The majority of the history in this book was told to me by my mother, Bonnie Marie Schultetus (Pronunciation: Shultaytus) Brace, over fifty or sixty years. She told me stories all my life; at home or in the car or anywhere. If something reminded her of her childhood, she told the story in pretty thorough detail. We took a lot of trips to the home places, Meadow Farm and Rosevale Ranchlet; and these trips led to stories and explanations, and then of course answers to the questions I had to ask relating to the stories. Her life was so foreign to mine. She grew up on farms miles from a town, doing farm work without the implements that I knew farmers had even in the fifties. She lived in houses without the luxuries I grew up with, simple indoor plumbing, electricity, air conditioning. Even though this was common in the thirties and forties, it was astounding to me. So it made for very interesting telling.

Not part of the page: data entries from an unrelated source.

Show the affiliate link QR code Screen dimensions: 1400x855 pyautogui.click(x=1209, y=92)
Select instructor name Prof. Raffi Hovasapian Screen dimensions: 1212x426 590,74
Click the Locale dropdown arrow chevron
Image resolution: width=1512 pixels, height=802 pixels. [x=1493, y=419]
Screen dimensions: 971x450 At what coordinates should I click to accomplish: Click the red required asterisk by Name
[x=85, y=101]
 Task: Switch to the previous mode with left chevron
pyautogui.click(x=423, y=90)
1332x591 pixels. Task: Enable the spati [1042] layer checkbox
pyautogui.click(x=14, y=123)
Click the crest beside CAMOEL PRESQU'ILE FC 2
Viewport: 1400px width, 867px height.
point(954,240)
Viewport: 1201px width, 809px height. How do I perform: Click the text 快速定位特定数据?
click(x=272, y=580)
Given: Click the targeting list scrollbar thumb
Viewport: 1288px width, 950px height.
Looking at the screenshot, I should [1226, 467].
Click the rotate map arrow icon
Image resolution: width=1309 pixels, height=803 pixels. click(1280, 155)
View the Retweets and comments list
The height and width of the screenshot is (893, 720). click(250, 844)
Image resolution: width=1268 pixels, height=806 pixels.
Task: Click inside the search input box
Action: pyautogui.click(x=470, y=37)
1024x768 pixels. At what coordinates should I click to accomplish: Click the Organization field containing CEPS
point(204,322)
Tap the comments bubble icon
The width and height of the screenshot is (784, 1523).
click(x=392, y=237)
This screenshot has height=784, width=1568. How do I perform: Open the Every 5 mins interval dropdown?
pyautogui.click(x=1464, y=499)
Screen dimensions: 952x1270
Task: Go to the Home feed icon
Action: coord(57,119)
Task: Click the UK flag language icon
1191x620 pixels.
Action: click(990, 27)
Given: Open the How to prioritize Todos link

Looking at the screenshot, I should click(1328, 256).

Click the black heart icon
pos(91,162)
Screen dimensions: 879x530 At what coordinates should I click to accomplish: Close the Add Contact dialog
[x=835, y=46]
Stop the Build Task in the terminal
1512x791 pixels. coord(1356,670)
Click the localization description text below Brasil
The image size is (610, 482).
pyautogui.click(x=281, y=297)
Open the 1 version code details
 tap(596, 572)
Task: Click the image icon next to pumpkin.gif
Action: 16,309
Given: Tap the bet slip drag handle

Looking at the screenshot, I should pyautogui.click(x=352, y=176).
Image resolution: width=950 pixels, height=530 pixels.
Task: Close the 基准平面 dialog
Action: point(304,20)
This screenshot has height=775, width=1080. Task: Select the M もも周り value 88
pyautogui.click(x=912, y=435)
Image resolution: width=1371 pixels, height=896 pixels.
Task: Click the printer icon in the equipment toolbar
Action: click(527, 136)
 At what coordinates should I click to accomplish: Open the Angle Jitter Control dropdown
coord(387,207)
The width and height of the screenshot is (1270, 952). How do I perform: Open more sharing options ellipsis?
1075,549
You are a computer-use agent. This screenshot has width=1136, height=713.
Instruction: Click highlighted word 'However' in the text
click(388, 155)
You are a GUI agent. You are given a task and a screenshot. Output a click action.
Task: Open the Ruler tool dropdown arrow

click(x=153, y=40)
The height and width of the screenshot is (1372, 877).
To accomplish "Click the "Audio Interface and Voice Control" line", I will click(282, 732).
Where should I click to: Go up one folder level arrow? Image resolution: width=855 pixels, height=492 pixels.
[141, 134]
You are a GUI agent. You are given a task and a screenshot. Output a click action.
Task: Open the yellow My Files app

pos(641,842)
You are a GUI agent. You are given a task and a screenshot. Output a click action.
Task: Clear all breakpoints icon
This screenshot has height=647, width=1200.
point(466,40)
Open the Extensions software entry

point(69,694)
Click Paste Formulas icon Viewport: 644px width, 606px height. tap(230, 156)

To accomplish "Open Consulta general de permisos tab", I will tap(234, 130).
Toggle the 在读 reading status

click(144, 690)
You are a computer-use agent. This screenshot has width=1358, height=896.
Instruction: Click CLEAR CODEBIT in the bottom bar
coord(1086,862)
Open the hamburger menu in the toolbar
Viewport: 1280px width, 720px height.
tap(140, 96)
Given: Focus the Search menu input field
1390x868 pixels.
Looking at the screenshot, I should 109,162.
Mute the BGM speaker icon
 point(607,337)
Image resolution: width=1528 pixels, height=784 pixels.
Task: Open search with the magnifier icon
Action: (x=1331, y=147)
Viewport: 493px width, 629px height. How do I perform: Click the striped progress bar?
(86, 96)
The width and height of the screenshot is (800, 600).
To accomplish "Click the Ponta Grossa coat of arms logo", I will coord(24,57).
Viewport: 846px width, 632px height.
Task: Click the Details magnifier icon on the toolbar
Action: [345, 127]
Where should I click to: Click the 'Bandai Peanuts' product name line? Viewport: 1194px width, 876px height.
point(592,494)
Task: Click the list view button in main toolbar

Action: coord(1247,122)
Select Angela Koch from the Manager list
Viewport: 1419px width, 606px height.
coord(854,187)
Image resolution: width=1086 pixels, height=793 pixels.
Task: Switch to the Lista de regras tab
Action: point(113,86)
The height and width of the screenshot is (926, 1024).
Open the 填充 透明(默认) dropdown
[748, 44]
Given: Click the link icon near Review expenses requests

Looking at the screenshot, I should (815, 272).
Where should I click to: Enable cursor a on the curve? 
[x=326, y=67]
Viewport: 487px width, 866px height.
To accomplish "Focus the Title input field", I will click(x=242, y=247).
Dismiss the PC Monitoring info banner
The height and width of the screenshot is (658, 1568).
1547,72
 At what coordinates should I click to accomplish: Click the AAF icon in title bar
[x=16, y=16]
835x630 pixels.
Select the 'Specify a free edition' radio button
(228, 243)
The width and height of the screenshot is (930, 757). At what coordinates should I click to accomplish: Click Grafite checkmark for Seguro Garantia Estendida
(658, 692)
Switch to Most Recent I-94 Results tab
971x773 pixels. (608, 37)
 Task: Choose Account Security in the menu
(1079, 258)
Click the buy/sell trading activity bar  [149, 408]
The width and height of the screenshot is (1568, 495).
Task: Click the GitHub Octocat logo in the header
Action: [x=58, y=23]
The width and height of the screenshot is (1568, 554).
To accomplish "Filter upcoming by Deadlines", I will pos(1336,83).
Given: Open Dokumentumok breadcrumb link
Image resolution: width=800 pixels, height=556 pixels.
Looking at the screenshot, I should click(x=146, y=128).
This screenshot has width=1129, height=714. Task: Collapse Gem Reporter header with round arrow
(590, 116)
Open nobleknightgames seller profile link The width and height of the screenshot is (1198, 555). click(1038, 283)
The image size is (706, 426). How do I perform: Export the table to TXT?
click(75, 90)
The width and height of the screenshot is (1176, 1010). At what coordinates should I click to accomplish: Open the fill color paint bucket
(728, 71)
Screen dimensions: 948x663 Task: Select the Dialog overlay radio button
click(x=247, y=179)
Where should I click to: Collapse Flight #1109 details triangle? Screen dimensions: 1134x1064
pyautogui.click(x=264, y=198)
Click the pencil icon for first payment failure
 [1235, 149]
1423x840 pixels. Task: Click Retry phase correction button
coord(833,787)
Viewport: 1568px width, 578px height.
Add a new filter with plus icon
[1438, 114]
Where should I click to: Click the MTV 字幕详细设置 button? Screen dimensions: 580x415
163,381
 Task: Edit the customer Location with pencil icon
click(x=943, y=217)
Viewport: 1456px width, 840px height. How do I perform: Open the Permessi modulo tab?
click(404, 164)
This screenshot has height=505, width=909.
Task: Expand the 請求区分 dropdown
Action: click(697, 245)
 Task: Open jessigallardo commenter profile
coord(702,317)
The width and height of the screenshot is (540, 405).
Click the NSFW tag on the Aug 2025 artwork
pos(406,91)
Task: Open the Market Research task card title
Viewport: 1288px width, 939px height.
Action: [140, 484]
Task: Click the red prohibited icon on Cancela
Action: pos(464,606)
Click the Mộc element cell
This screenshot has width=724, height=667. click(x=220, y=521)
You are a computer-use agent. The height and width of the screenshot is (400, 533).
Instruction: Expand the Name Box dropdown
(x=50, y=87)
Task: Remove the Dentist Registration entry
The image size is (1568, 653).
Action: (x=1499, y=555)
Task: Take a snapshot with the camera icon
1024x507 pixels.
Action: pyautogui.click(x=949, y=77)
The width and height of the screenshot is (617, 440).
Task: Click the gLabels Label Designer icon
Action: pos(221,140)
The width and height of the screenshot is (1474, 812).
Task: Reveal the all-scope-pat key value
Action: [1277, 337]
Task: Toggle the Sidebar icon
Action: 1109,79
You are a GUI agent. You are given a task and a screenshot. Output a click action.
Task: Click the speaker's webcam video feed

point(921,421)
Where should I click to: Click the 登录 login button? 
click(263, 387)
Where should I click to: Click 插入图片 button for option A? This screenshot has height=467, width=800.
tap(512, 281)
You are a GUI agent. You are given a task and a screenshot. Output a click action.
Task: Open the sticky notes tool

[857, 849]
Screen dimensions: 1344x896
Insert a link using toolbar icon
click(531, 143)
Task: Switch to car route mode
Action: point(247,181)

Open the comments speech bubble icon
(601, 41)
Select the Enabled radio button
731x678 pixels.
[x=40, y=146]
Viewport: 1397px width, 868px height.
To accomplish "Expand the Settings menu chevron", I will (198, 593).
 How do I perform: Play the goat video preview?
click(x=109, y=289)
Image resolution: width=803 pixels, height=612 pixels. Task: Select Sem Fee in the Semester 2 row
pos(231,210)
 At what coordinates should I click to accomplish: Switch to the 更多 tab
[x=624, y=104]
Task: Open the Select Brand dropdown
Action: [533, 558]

When I told my children these stories, even they were amazed and asked for the same stories by name over and over. “Tell the story about the house burning down,” or “Tell the story about the horse running away.” When I told them to other children with their parents present, like on a trip, I was told, “You should write those in a book.”


As I got older and realized the immense value of this history, I was doubly inclined to ask for more stories. And then as I started to write about them, the least little mention of something made me have to dig deeper. So I asked more from Mom. Jules wrote me letters years ago. My Aunt Pauline was deluged with requests for answers, and then I realized that the lives of the oldest Schultetus children were so very different from the youngest. She sent me many emails and texts to fill in holes.


Sometimes memories of the same situations differed, but also they had memories of different situations. Their lives were not the same. It could actually have been two different generations.
That in itself was strange to me. I only had one sister five years younger. Relatively, we were close together in age. They each had eleven siblings with births ranging from 1916 to 1939. Some of them never lived together in the same house, and there were only twelve for one month. The oldest siblings could have been the parents of the youngest and often had to assume that role. Times had changed.



Toward the end of their lives the remaining five children, Bonnie, Azalea, Jules, Elsie, and Pauline, decided they should write down their memories. They compiled them in a wonderful volume titled Family Proud, an excellent name. Jules gave Pauline the duty of coming up with this title. Elsie thought it a bit prideful, and maybe it is. But it was written for their children and grandchildren, and you certainly want to instill a sense of pride in your descendants as to where they came from and who they are. I think it is far better to feel special than to be woeful and ashamed of your ancestors. So, I am personally glad to be part of this family written about in Family Proud. I have taken excerpts from this book. But I will have to admit, the default was always my mother. If there were different versions, I always went with her. She told so many of them when she was younger, and the memories were fresh, plus she was in the oldest half of the birth order. Many of her stories were written in the seventies when I first started this, and I would type them on an old word processor. So if I didn’t give credit to a certain sibling for a story it was because I relied instead on my mother’s version.

All through these pages, as I would read about the memories of the last five living children, I would whine and bemoan the fact that I couldn’t read the stories of the other seven children. But, at least we have what we have.